[Collected data]
::::

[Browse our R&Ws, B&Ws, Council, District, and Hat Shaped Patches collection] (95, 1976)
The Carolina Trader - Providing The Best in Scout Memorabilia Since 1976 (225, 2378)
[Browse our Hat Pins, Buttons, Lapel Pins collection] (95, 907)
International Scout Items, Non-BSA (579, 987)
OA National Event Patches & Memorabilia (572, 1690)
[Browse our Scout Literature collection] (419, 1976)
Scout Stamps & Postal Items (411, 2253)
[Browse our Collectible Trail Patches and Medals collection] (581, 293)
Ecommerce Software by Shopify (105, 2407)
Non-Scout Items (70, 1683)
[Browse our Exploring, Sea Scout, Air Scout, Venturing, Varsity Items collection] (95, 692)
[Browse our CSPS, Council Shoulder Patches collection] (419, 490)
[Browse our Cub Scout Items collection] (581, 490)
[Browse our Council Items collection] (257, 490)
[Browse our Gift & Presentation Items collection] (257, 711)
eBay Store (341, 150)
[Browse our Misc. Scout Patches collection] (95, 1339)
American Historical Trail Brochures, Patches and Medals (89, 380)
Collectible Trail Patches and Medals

::::

WHAT IS EXPECTED: Every entry above, from first to last, should be repeated exactly.

EXERCISE SOLUTION:
[Browse our R&Ws, B&Ws, Council, District, and Hat Shaped Patches collection] (95, 1976)
The Carolina Trader - Providing The Best in Scout Memorabilia Since 1976 (225, 2378)
[Browse our Hat Pins, Buttons, Lapel Pins collection] (95, 907)
International Scout Items, Non-BSA (579, 987)
OA National Event Patches & Memorabilia (572, 1690)
[Browse our Scout Literature collection] (419, 1976)
Scout Stamps & Postal Items (411, 2253)
[Browse our Collectible Trail Patches and Medals collection] (581, 293)
Ecommerce Software by Shopify (105, 2407)
Non-Scout Items (70, 1683)
[Browse our Exploring, Sea Scout, Air Scout, Venturing, Varsity Items collection] (95, 692)
[Browse our CSPS, Council Shoulder Patches collection] (419, 490)
[Browse our Cub Scout Items collection] (581, 490)
[Browse our Council Items collection] (257, 490)
[Browse our Gift & Presentation Items collection] (257, 711)
eBay Store (341, 150)
[Browse our Misc. Scout Patches collection] (95, 1339)
American Historical Trail Brochures, Patches and Medals (89, 380)
Collectible Trail Patches and Medals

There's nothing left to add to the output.